Try it: Output only the stretch of the listing that starts at the line containing "Given: Open the Twitter" and ends at the line containing "Image resolution: width=1140", reproduced exactly with both ends.

*** Dataset content ***

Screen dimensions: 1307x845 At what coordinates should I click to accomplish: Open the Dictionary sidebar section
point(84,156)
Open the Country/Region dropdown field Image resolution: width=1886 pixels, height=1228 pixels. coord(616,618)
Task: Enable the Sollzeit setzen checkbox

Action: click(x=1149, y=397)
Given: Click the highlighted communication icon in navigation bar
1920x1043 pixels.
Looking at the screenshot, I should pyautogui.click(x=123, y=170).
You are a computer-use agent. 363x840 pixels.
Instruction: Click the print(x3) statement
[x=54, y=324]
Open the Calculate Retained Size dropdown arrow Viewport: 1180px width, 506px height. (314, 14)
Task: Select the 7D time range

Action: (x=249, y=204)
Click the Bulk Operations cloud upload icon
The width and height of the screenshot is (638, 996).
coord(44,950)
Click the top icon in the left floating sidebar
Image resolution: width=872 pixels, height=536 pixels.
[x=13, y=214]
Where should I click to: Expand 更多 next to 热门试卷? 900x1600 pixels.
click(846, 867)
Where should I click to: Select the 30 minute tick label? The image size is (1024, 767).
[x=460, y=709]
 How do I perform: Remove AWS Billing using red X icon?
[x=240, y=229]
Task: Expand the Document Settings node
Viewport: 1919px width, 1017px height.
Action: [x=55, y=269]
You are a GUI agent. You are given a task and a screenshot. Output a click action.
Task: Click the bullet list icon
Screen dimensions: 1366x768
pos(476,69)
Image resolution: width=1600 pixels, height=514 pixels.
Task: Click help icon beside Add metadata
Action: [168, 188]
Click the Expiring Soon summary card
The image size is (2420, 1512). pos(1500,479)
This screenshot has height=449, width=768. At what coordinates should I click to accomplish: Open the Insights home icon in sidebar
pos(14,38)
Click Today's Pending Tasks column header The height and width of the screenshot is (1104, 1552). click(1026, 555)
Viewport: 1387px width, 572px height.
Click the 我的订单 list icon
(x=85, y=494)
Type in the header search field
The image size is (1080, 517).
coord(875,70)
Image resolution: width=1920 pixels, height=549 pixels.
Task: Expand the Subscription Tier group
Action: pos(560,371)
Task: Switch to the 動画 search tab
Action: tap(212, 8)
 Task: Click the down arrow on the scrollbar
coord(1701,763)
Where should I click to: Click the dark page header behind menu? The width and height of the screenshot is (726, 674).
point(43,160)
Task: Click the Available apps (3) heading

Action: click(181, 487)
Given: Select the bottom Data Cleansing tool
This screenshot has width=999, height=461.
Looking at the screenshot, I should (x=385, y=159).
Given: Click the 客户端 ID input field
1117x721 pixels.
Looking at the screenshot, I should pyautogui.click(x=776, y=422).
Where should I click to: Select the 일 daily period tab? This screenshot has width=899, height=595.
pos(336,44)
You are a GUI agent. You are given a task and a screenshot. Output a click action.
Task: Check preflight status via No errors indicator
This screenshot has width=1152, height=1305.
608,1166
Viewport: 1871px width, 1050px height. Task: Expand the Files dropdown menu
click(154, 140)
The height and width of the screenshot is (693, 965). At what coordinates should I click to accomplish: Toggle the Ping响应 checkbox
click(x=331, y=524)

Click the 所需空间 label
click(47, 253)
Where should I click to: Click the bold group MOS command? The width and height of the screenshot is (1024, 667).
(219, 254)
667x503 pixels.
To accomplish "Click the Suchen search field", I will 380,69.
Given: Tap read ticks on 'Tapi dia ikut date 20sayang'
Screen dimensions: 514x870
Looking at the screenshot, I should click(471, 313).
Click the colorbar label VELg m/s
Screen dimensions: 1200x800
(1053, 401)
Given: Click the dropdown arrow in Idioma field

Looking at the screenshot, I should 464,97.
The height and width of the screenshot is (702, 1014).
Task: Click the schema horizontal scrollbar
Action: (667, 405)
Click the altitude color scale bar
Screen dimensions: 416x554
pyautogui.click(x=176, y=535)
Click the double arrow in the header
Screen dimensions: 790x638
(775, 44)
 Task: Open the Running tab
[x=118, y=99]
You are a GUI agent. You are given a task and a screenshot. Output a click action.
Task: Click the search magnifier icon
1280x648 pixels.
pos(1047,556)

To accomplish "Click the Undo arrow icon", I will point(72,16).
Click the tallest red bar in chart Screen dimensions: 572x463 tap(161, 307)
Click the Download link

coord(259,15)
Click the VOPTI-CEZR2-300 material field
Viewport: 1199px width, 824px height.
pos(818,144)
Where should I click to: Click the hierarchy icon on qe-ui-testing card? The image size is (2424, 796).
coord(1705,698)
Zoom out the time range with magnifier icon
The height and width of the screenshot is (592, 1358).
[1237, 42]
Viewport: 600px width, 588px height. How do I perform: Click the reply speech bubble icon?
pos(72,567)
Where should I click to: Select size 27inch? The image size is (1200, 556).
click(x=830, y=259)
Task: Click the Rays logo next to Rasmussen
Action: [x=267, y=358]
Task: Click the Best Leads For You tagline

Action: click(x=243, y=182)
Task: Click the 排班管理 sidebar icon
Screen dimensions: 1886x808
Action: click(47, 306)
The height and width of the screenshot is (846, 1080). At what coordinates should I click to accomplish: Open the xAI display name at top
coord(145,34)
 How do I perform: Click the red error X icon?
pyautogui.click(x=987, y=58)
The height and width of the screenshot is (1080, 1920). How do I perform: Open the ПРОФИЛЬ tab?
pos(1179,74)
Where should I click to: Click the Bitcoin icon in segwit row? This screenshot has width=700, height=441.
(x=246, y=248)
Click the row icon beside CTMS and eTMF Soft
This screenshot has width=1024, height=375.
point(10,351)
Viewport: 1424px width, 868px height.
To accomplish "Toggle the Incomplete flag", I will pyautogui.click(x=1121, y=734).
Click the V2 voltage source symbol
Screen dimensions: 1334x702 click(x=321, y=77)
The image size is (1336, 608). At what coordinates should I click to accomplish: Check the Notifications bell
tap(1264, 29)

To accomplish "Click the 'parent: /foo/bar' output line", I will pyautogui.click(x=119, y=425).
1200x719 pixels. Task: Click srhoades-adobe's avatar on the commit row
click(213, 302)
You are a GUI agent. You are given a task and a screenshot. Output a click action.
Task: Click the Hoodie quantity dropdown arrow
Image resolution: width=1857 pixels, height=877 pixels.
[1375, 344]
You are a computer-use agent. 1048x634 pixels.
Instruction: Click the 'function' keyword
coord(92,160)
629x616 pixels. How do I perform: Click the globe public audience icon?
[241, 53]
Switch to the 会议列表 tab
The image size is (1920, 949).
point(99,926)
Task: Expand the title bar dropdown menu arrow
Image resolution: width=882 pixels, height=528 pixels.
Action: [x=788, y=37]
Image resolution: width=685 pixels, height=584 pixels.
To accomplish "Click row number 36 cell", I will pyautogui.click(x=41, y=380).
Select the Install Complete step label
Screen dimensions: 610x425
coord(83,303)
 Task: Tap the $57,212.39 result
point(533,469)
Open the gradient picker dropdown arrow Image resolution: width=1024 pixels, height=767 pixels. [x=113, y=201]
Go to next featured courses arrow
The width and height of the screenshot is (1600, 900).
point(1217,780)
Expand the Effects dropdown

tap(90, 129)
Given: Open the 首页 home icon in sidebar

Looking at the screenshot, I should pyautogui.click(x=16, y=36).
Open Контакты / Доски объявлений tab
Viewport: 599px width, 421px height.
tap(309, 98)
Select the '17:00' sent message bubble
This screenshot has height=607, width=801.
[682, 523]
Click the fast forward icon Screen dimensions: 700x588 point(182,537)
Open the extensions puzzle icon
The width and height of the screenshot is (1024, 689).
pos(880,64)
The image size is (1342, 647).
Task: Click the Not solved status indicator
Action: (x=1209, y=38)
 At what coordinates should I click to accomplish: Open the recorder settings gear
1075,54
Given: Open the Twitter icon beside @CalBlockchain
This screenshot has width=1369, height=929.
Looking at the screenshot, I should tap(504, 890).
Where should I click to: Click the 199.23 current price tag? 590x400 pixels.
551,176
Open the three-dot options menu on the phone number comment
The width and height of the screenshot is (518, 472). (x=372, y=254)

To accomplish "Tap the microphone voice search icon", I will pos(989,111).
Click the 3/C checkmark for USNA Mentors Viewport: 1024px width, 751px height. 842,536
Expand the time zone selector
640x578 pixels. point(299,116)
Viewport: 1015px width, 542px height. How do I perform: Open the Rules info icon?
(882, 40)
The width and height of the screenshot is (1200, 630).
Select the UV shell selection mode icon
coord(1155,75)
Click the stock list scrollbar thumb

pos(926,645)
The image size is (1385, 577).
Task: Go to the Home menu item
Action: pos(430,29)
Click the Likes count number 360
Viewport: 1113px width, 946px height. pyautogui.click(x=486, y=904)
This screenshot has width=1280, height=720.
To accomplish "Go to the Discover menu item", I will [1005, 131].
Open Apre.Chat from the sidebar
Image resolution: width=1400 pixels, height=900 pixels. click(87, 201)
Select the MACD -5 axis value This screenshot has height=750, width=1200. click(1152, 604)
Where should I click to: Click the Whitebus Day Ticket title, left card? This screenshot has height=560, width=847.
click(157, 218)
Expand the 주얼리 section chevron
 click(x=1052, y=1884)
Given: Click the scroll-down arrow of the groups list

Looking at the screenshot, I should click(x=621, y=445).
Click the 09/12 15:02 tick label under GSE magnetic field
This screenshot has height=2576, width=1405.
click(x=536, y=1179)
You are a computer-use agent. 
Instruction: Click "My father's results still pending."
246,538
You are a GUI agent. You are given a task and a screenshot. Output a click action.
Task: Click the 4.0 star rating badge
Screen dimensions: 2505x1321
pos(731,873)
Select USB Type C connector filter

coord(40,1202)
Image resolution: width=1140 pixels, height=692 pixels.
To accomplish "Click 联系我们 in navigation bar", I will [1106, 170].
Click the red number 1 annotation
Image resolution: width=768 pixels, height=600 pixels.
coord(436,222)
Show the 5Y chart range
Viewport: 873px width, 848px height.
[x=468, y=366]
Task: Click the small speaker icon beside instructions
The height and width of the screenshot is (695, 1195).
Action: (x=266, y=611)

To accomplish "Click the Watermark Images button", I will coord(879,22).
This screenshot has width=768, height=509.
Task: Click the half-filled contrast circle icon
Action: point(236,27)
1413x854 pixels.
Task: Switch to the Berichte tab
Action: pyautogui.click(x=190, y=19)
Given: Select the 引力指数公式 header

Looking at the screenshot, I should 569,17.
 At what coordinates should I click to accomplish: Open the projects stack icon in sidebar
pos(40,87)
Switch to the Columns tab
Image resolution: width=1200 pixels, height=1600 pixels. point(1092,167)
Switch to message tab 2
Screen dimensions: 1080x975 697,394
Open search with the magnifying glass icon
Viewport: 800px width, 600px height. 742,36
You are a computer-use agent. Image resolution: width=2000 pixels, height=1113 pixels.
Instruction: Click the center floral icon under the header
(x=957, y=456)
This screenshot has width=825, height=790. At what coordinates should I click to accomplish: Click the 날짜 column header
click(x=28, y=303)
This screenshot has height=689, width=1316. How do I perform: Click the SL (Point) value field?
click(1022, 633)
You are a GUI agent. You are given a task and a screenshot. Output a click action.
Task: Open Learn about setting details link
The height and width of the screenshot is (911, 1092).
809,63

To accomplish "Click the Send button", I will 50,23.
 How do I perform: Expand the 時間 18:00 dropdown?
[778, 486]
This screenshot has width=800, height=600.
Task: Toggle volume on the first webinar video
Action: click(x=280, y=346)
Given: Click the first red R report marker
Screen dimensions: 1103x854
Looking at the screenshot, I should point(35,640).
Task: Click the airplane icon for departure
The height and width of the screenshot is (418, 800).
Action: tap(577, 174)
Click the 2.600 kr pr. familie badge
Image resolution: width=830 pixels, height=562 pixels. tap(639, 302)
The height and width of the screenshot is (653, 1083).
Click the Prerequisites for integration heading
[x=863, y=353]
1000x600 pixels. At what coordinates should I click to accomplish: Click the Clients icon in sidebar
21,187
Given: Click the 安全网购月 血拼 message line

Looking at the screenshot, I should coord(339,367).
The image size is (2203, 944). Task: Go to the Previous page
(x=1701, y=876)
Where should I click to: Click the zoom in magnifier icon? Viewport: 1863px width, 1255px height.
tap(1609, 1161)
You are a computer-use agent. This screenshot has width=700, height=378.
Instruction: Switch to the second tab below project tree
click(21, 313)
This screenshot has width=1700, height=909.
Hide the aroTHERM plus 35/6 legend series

*** End of Dataset content ***

Answer section:
Given: Open the Twitter icon beside @CalBlockchain
This screenshot has width=1369, height=929.
Looking at the screenshot, I should tap(504, 890).
Where should I click to: Click the 199.23 current price tag? 590x400 pixels.
551,176
Open the three-dot options menu on the phone number comment
The width and height of the screenshot is (518, 472). (x=372, y=254)

To accomplish "Tap the microphone voice search icon", I will pos(989,111).
Click the 3/C checkmark for USNA Mentors Viewport: 1024px width, 751px height. 842,536
Expand the time zone selector
640x578 pixels. point(299,116)
Viewport: 1015px width, 542px height. How do I perform: Open the Rules info icon?
(882, 40)
The width and height of the screenshot is (1200, 630).
Select the UV shell selection mode icon
coord(1155,75)
Click the stock list scrollbar thumb

pos(926,645)
The image size is (1385, 577).
Task: Go to the Home menu item
Action: pos(430,29)
Click the Likes count number 360
Viewport: 1113px width, 946px height. pyautogui.click(x=486, y=904)
This screenshot has width=1280, height=720.
To accomplish "Go to the Discover menu item", I will [1005, 131].
Open Apre.Chat from the sidebar
Image resolution: width=1400 pixels, height=900 pixels. click(87, 201)
Select the MACD -5 axis value This screenshot has height=750, width=1200. click(1152, 604)
Where should I click to: Click the Whitebus Day Ticket title, left card? This screenshot has height=560, width=847.
click(157, 218)
Expand the 주얼리 section chevron
 click(x=1052, y=1884)
Given: Click the scroll-down arrow of the groups list

Looking at the screenshot, I should click(x=621, y=445).
Click the 09/12 15:02 tick label under GSE magnetic field
This screenshot has height=2576, width=1405.
click(x=536, y=1179)
You are a computer-use agent. 
Instruction: Click "My father's results still pending."
246,538
You are a GUI agent. You are given a task and a screenshot. Output a click action.
Task: Click the 4.0 star rating badge
Screen dimensions: 2505x1321
pos(731,873)
Select USB Type C connector filter

coord(40,1202)
Image resolution: width=1140 pixels, height=692 pixels.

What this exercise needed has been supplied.